An exact copy of all the data, minus the images, is required.

----- Supplied entries

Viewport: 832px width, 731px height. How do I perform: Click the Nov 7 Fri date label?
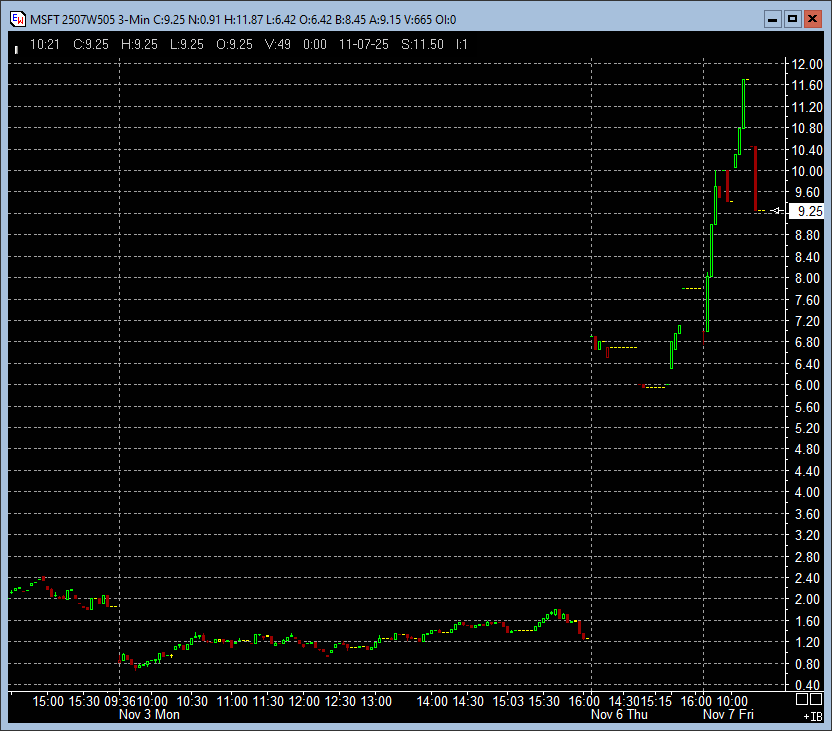click(728, 715)
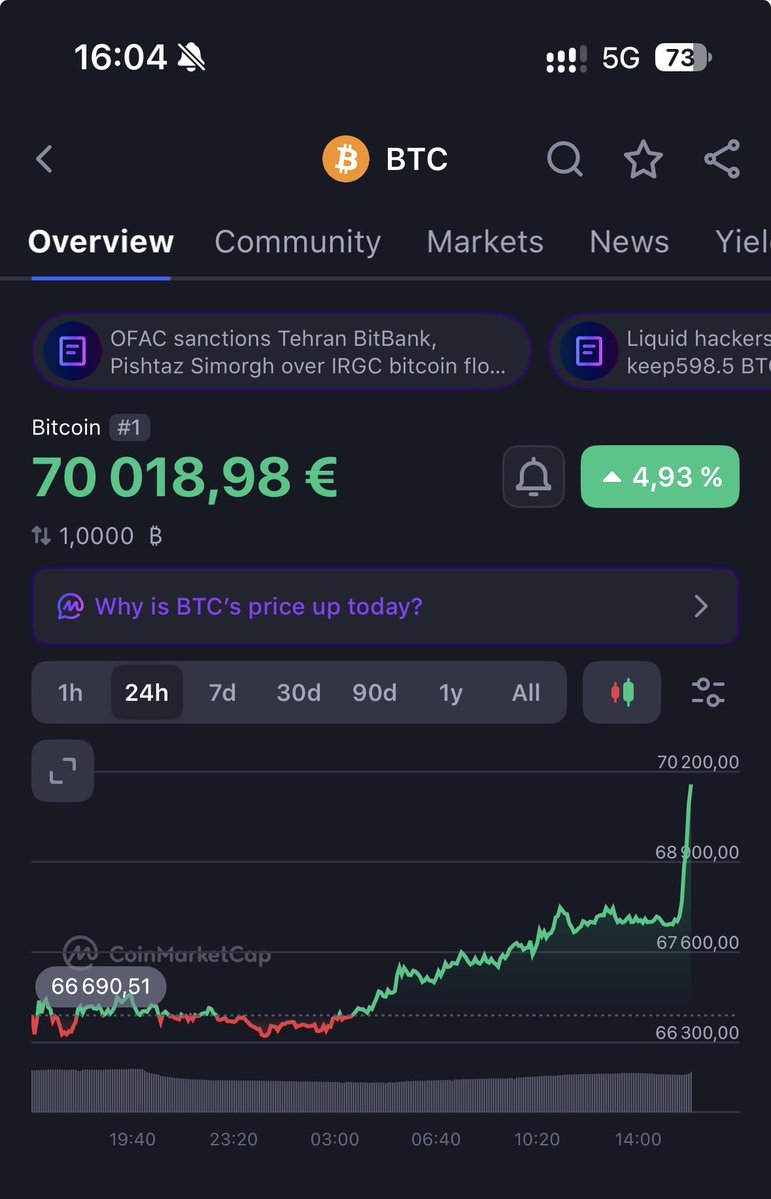Add BTC to watchlist with star icon
The width and height of the screenshot is (771, 1199).
643,159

----------

## [Answer to this exercise]
Viewport: 832px width, 731px height. How do I perform: Click the Nov 7 Fri date label?
click(728, 715)
Add BTC to watchlist with star icon
The width and height of the screenshot is (771, 1199).
643,159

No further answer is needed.